There’s no doubt about it. Aristotle’s got legs.”
The focus of Aristotle’s theory of ethics was the nature of a good life, the role of virtues in living a good life, and how civic institutions might be designed to enable human beings to work toward that ideal. Eudaimonia was the Greek term for living well—or living a flourishing life, as it’s been translated in English—and its essence was fulfilling one’s human potential well. Fulfilling one’s potential well
required virtue—at least two kinds of virtue, in fact. There were intellectual virtues, such as the capacity for knowledge and reason, and there were moral virtues such as courage, honesty, and self-restraint, among others.
Aristotle argued that moral virtues, like any virtues, were obtained through guided practice. And a further, and arguably most challenging aspect of Aristotle’s ethics, was that in order for individuals to develop moral virtues, civic institutions, including schools, had to be designed to foster their practice. Individuals didn’t develop moral virtues on their own, but rather, through social interaction. Therefore, developing moral virtues was a civic enterprise.
At first glance, this might all sound rather high-minded. But Curren’s expertise in Aristotelian ethics has been in wide demand, and far outside the confines of academic conferences.
Curren has become a key figure in the Aristotelian revival for his work on character education. Character education—some of it Aristotelian, some not—gained traction in the United States in the 1990s. President Bill Clinton sponsored a series of White House conferences on the subject that brought together educators, researchers, and leading proponents of character education. Curren, a delegate to two of those conferences, consulted widely in the Rochester area in the mid-1990s as multiple area school districts began to craft character education programs.
In the last year, he’s taken on his biggest role in character education yet—in the United Kingdom. In November 2012, Kristján Kristjánsson, a leading scholar in Aristotelian ethics now at the University of Birmingham, asked Curren to take the position of chair of moral and virtue education at a new research center housed in Birmingham’s education school: the Jubilee Centre for Character and Values.
A so-called “fractional appointment,” it was designed to be compatible with his full-time role at Rochester. It would also be a joint appointment with the Royal Institute of Philosophy, an institution founded in the 1920s by Bertrand Russell with the intention of bringing the best work in philosophy before the public.
In his role at the Jubilee Centre, which began in May 2013, Curren offers intellectual leadership, through contributions to proposals, speaking engagements, and consultation with a group of resident scholars in disciplines such as psychology, education, and the law. Their work involves researching successful models for character education, and exploring how ethical values inform decision making in a variety of the professions.

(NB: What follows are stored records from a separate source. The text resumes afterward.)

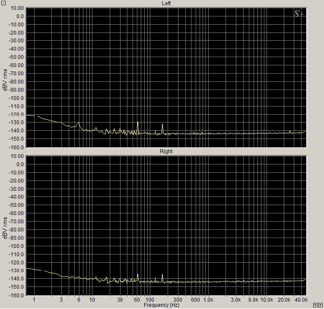Click the rightmost plus button at bottom-right

pyautogui.click(x=320, y=305)
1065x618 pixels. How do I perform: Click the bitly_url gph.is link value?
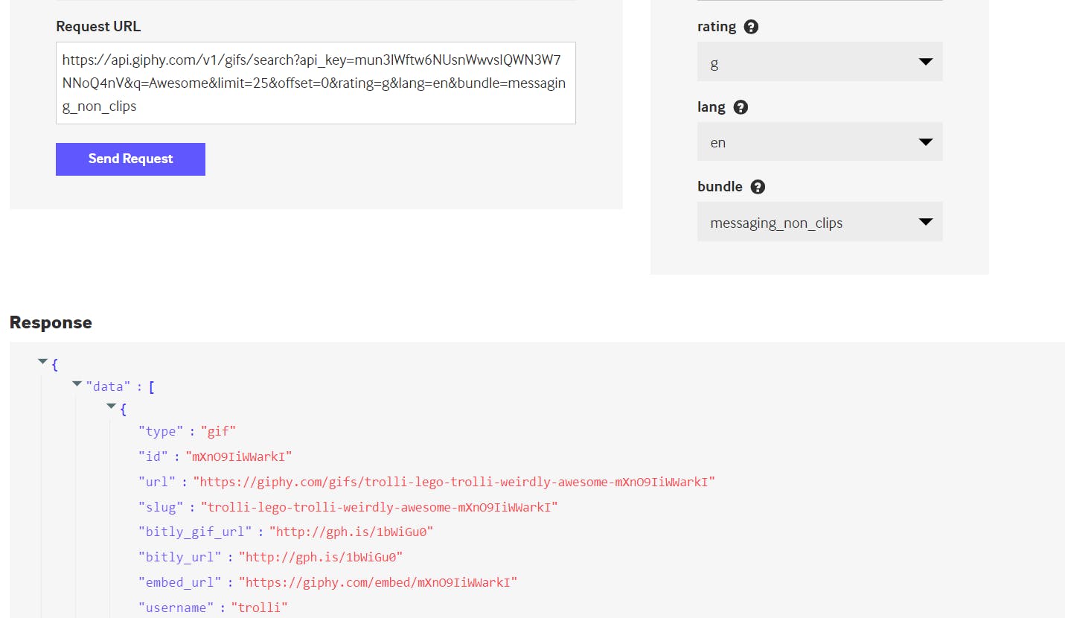(324, 557)

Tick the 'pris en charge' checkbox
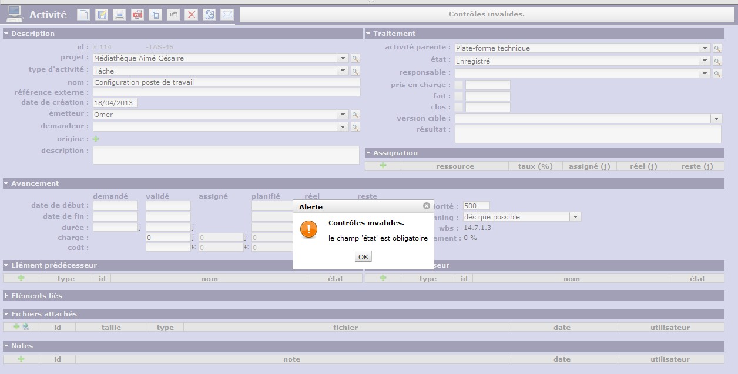459,85
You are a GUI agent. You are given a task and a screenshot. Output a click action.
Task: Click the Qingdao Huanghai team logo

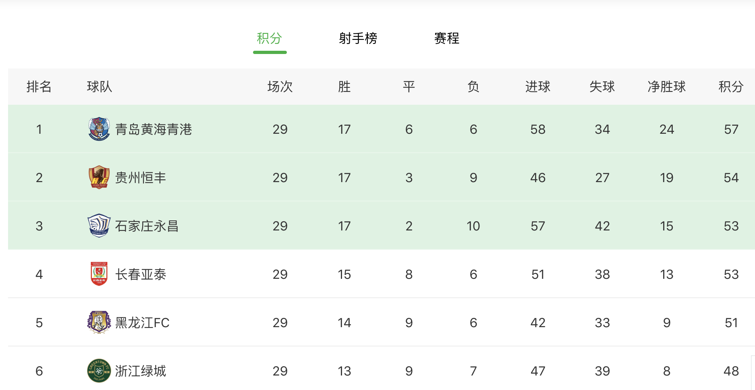pos(99,129)
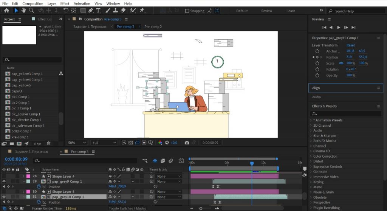Open the Animation menu

point(82,3)
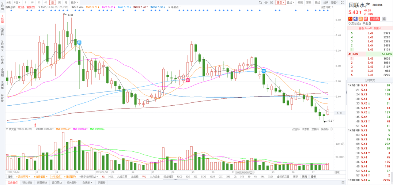Open the 研究报告 tab
393x185 pixels.
pyautogui.click(x=27, y=182)
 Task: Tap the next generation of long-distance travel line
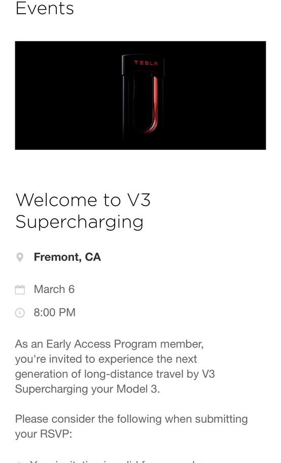coord(115,374)
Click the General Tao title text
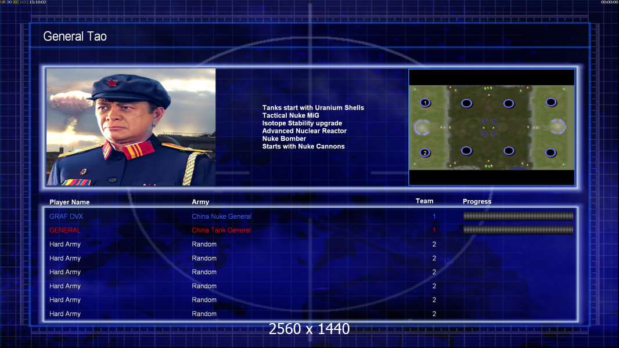 tap(75, 37)
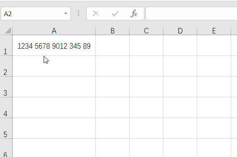Select row 1 header

tap(6, 45)
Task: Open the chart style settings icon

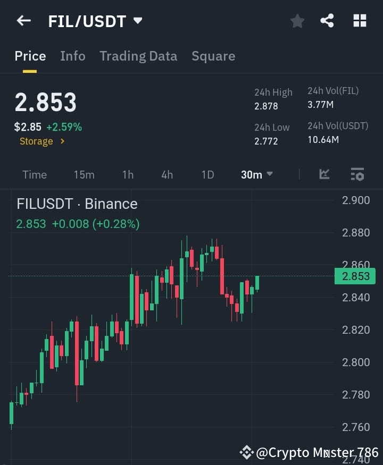Action: (356, 174)
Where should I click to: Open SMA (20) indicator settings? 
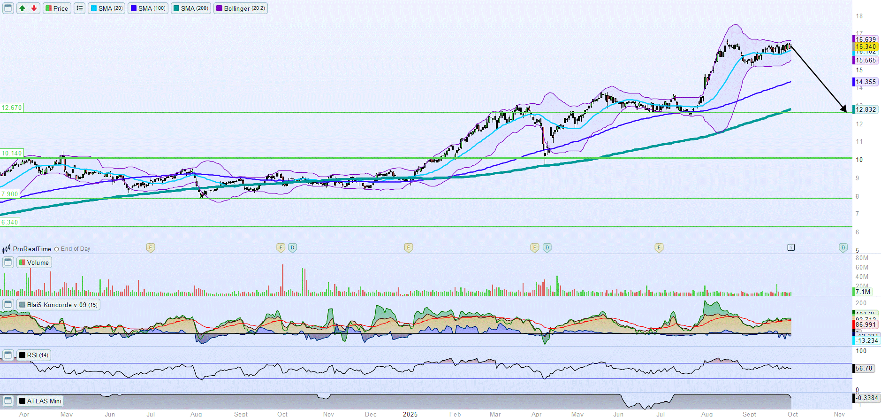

Curren was formally inaugurated in his professorship at the Royal Institute of Philosophy, the first in its history, in January. A conference based on his work culminated in his keynote, “Meaning, Motivation, and the Good.” In the fall, he’ll lecture across Britain.
The Jubilee Centre emerged at a fraught time, in the aftermath of a spate of rioting in August 2011. The riots began in an impoverished neighborhood in London, after a police officer shot and killed a 29-year-old man, father to four children. Rioting spread throughout London, and to other cities, including Birmingham. It generated national soul searching, followed by the appointment of a commission, a study, and a final report with recommendations.
The commission noted Britain’s high levels of unemployment, feelings of hopelessness among many youths, and called for multiple improvements in the delivery of social services. But the report also noted the “strong potential” of educational programs “designed to help children build resilience and self-confidence as part of normal school life.” These “character education” programs, commissioners concluded, should be further studied and expanded nationally.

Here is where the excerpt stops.